Il mio luogo di arrampicata preferito è ovunque mi portino i miei progetti attuali. Non è il luogo che conta di più, ma la sfida che mi appassiona.
Risultati sportivi memorabili?
Allenarmi e fare la prima ascesa di Century Crack, la prima salita in libera di El Cap in meno di 24 ore e tante altre avventure…
Descrivi in 3 parole che cos’è per te l’arrampicata?
Per me, l’arrampicata si riassume in tre semplici parole: Una bella sfida**.** Ogni scalata offre un test unico—di forza, strategia e spirito.
Come ti alleni?
Il mio allenamento ruota attorno ai miei progetti. Se non sono concentrato su un obiettivo specifico, mi limito a scalare per il piacere di farlo, mantenendomi pronto per la prossima sfida.
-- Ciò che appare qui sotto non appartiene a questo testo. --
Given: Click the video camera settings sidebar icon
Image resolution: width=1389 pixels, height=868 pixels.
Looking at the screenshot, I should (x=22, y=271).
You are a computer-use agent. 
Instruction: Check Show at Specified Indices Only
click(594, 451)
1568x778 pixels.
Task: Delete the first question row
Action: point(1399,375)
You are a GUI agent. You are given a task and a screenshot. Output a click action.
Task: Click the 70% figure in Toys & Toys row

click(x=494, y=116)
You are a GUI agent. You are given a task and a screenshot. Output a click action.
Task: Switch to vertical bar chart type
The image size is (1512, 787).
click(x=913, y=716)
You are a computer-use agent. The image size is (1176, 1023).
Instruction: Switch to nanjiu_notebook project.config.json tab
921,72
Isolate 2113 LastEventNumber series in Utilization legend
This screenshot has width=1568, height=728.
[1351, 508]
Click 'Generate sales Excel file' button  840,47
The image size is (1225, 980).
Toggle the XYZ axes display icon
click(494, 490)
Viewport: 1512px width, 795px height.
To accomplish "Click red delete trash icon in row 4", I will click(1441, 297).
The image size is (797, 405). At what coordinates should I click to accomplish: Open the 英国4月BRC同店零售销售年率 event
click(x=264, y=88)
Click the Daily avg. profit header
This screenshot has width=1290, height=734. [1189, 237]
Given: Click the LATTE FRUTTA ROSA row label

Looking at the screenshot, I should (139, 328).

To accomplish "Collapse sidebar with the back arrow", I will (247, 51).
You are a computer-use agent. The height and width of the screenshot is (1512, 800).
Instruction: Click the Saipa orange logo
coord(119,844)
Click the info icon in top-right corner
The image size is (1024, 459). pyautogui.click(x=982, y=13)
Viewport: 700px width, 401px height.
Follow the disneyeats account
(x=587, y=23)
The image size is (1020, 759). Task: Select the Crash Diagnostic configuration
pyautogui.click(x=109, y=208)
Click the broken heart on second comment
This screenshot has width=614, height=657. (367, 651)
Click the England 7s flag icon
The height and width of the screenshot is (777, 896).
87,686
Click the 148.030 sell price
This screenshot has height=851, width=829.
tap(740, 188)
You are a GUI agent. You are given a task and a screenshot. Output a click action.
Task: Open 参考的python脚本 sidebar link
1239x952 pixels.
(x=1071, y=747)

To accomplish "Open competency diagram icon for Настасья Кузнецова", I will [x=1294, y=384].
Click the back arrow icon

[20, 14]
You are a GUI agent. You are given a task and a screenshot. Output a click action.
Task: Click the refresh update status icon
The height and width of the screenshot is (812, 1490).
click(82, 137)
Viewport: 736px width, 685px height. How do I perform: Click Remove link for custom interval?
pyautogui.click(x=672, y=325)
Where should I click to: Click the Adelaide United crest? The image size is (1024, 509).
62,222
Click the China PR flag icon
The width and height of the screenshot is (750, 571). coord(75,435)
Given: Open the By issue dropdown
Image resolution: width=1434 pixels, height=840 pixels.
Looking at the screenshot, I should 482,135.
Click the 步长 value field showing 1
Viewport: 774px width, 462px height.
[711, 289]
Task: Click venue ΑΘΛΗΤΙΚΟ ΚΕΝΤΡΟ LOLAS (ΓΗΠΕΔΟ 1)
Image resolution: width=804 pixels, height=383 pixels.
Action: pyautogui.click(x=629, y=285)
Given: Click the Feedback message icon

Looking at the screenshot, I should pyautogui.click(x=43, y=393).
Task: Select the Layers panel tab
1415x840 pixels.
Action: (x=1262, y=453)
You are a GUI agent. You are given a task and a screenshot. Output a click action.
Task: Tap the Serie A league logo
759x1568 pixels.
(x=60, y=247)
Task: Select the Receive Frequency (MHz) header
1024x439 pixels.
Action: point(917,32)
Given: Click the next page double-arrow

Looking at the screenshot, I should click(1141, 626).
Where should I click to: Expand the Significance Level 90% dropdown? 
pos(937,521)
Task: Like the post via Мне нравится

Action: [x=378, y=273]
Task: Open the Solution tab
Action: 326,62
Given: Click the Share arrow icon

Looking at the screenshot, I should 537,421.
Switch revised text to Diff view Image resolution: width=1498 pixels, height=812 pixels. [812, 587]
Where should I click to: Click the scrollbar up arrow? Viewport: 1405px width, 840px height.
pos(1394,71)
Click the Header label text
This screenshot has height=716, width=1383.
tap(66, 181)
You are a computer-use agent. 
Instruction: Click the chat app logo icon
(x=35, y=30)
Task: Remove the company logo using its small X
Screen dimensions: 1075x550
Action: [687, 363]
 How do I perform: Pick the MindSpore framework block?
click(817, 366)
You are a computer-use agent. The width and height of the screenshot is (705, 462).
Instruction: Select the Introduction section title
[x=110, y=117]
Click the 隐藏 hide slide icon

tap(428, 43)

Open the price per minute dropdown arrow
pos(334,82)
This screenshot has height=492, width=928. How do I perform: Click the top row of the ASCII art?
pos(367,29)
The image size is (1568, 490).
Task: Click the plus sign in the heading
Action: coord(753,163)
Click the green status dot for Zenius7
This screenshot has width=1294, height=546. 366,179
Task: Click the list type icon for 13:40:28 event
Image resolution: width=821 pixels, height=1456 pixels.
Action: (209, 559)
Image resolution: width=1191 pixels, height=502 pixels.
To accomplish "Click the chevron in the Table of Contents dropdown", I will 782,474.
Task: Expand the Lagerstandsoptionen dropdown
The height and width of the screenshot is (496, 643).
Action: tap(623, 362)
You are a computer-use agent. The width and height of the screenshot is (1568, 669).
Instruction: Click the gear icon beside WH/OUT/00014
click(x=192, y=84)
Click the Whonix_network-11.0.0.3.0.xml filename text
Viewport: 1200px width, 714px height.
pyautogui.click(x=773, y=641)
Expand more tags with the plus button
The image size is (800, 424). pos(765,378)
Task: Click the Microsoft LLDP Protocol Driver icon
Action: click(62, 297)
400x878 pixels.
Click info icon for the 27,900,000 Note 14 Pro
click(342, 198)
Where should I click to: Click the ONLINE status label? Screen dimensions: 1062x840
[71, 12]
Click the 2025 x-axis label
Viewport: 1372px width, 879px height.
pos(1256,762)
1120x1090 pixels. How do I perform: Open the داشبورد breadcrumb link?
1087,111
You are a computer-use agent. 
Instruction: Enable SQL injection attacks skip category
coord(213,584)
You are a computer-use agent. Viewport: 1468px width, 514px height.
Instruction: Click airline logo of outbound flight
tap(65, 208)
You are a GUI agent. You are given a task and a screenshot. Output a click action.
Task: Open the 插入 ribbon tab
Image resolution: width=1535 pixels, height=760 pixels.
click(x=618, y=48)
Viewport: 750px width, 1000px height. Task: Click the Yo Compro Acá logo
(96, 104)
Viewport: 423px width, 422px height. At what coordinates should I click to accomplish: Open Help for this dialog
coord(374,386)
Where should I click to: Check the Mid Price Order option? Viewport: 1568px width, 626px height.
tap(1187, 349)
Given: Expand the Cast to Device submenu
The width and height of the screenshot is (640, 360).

Cadi, scivoli, sbagli il movimento... Che cosa ti spinge a riprovarci?
Non mi piace perdere o arrendermi. Ogni caduta mi sprona a impegnarmi di più.
Che cosa fai quando non arrampichi?
Quando non arrampico, passo il tempo con gli amici, lavoro e mi godo una partita a ping pong. Questo mi mantiene equilibrato e pronto per la prossima avventura.